何かあったら呼べと言われたものの、午後の授業もさして問題は起こらなかった。
そもそもそんなに頻繁に起こられても困るのだが、
とにかく昼休みを過ぎた勉強は本当に眠い。
どうにかして欲しいと思ったのは眠気ぐらいだ。
教室の清掃を終えて、みんなが一斉に教室から出て行く慌ただしさが、
秋太は嬉しくもあり寂しくもあるものだった。
他のクラスメイトのように部活には所属していないのでする事と言ったら
適当にコンビニで時間を潰してだらだらと家に帰るだけ。
引っ越す前は大きなショッピングモールもあったので退屈しのぎには困らなかったが
ここは本当に自然しかない。

(暇…)

「秋太」

「お、フクロ」

「あれぇ、森田さん。ウチのクラスに用?」

「うん。

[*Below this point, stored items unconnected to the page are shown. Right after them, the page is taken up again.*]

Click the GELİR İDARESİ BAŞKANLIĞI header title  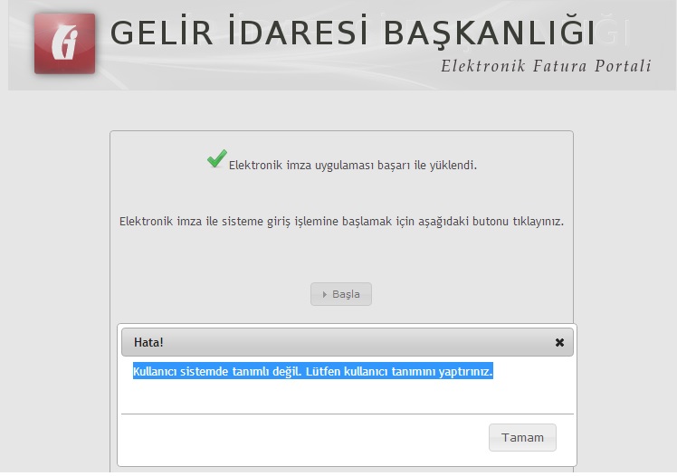[352, 33]
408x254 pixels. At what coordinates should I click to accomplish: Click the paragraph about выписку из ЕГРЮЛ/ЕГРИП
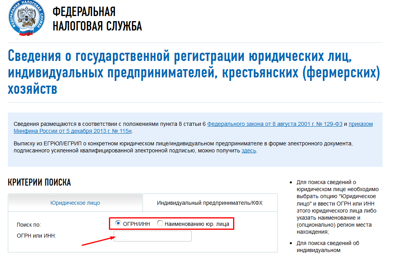[x=183, y=147]
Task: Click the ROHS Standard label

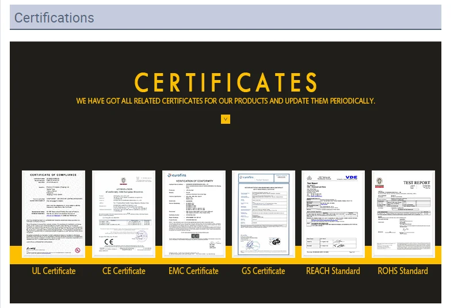Action: 403,271
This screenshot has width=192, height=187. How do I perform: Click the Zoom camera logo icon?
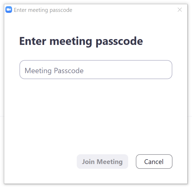[x=9, y=10]
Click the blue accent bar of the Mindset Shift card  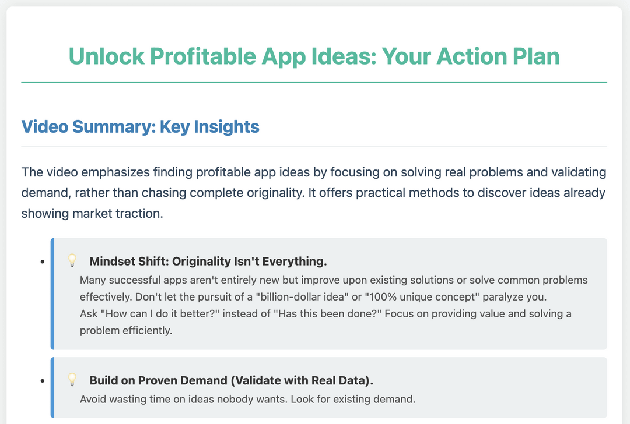53,294
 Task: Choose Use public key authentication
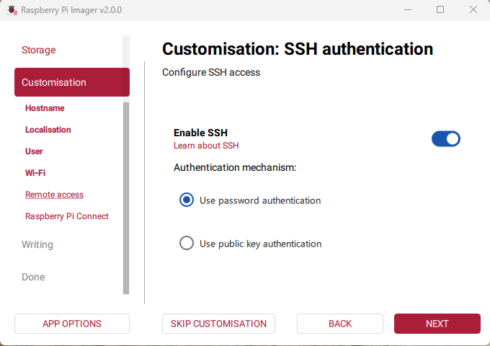[x=187, y=244]
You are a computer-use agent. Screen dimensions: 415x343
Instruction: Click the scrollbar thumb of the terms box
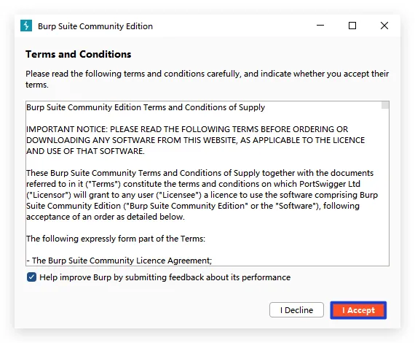(x=385, y=105)
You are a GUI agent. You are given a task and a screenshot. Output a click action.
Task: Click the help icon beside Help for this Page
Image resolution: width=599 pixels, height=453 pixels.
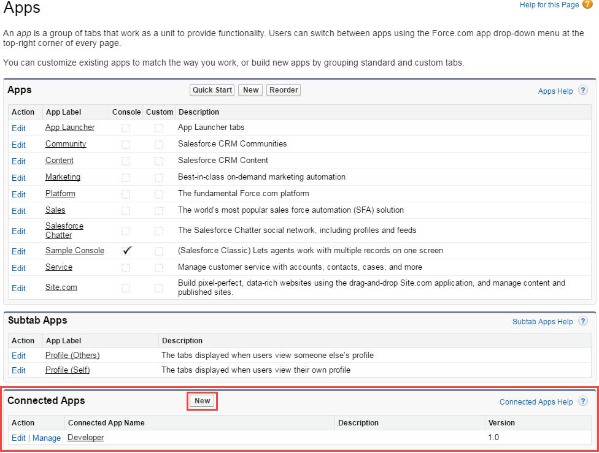tap(587, 5)
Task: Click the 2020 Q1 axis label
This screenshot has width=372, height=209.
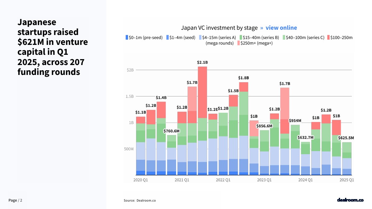Action: coord(140,180)
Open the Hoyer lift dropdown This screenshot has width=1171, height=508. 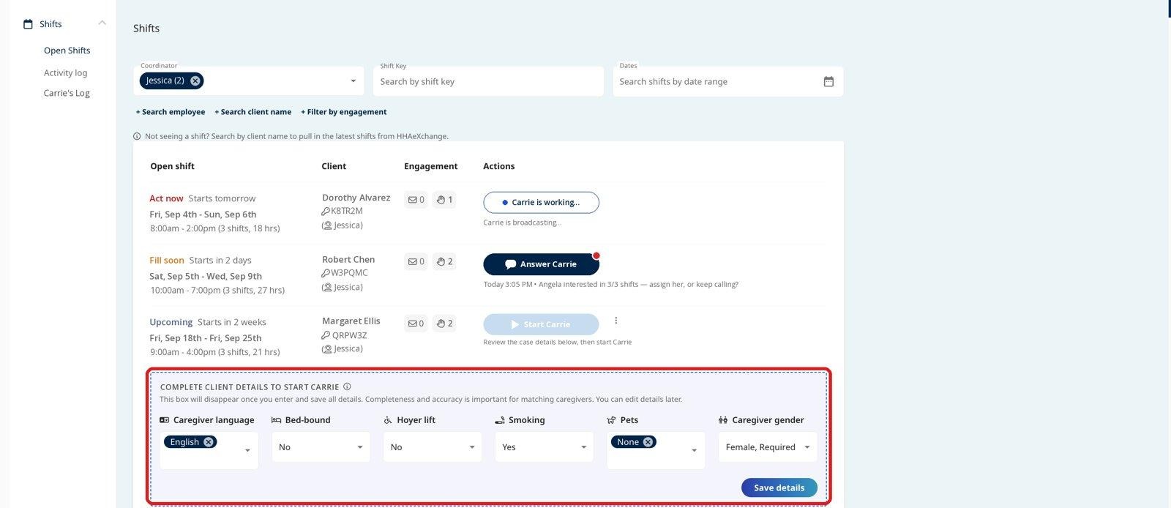433,447
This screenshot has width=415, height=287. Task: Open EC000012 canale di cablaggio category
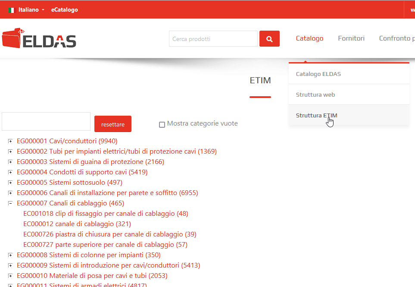pyautogui.click(x=77, y=224)
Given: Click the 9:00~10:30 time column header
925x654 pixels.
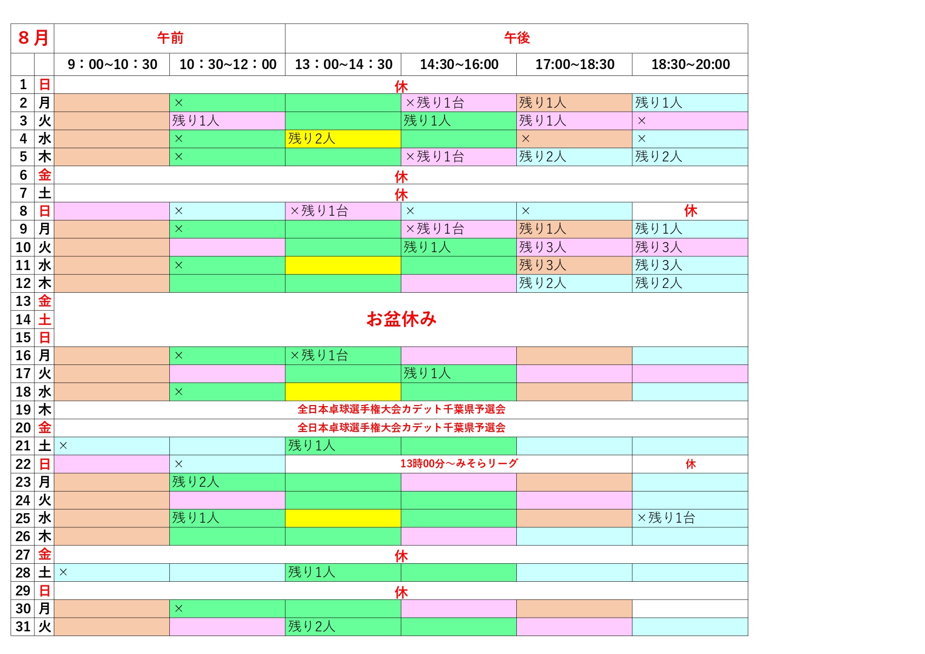Looking at the screenshot, I should [x=112, y=64].
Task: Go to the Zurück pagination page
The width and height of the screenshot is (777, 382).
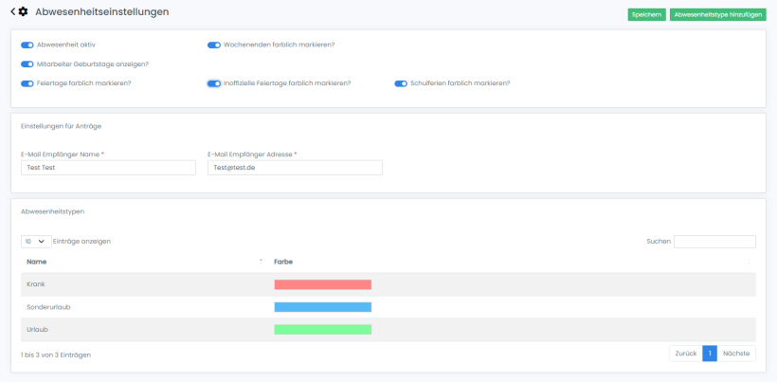Action: tap(685, 354)

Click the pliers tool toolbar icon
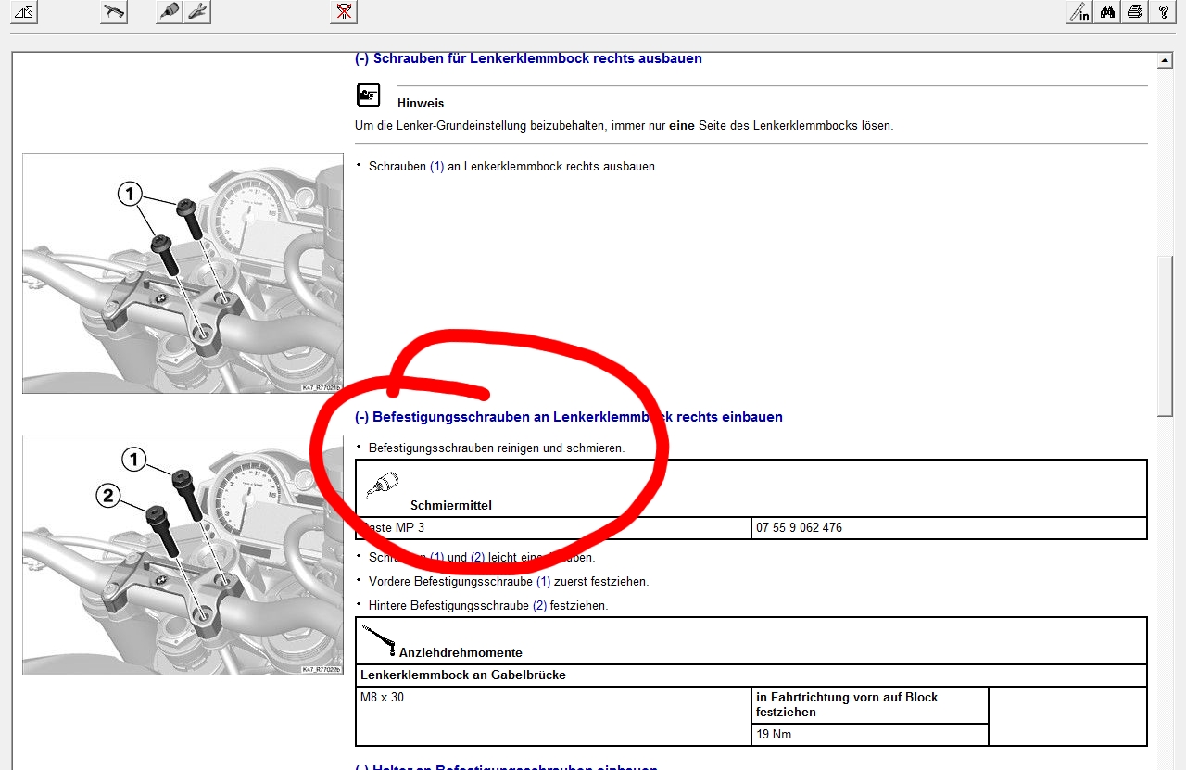pyautogui.click(x=196, y=12)
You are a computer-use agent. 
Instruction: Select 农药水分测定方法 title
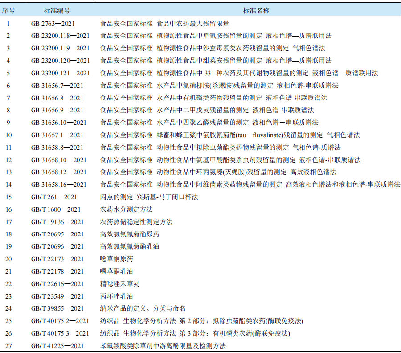pyautogui.click(x=127, y=209)
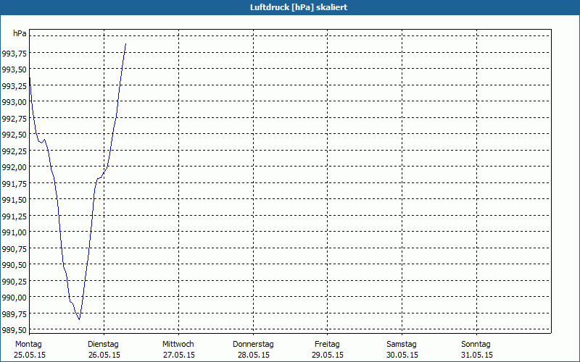Click the 'Mittwoch' day label
580x362 pixels.
pos(178,344)
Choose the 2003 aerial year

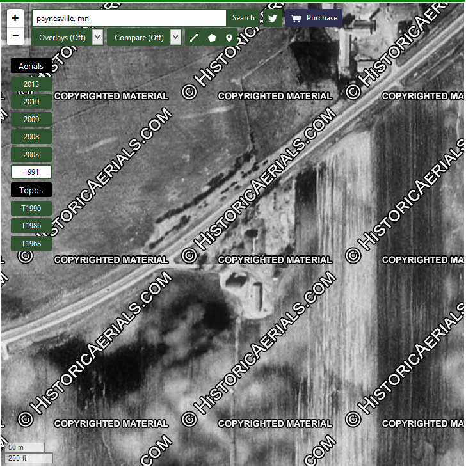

秋太に」

「えっ、秋太お前森田さんと知り合いなの?!」

モリタって誰だ、なんて考えながら掴みかかってくるクラスメイトの男子の尋問を受け、秋太はまあ…と曖昧に返事をする。
知り合いといえば知り合い、知らないと言えばそれっきりだが、
クラスメイトの反応からすると、フクロウはそこそこに知名度があるようだ。

「モリタさん、えーと」

「帰ろう、秋太」

「つ、付き合ってんの?!」

「そう言うんじゃ…」

急かすフクロウは、秋太の腕を引っ張る。
耐えかねてクラスメイトが、いよいよ核心に迫る質問をぶつけてきて
秋太は苦笑いを浮かべるしかなかった。
手を引いているのに動こうとしない秋太に少し苛立ちをみせてフクロウは早くと
更に急かした。
その姿がクラスメイトにはどうやら可愛く写ったらしく羨ましいと、秋太へ妬みの視線を送っていた。
そんな彼を残し、二人は校舎を後にする。
とは言え、フクロウがぐいぐいといつかのみのるのように腕を引っ張って行くので
また別の意味で視線を浴びる事になった。

「おいどこ行くんだよ」

「山」

「えっ」

「狭間には行かないわよ」

ぎくり、とした秋太の意図を察知してフクロウは安心しなさいと言わん口ぶりだった。
いくらかホッとした秋太は力を込めていた腕の力を抜いてそれではどこへ行くのだろうと考えた。

「じゃあなんで山に?」

「よくわからないものが出るの」

「は?」

「生きてるのかそうでないのかわからないの」

それは幽霊の類ではないのだろうか。
瞬時に背筋に寒気が走った。

「なにそれ…」

「それを確かめるのに狐が山へ行ってるのよ。さっき使いがきて
秋太を連れてこいって」

「俺になにしろって」

ぐいぐい引っ張っていたフクロウは突然立ち止まると掴んでいた腕を放して
くるりと振り返る。
じっと見上げてくるフクロウは目がくりっとしていて唇はピンク色のふっくらしている。
ふんわり揺れる髪を更に揺らして秋太へ詰め寄った。
正直な感想を言えば、可愛いのだ。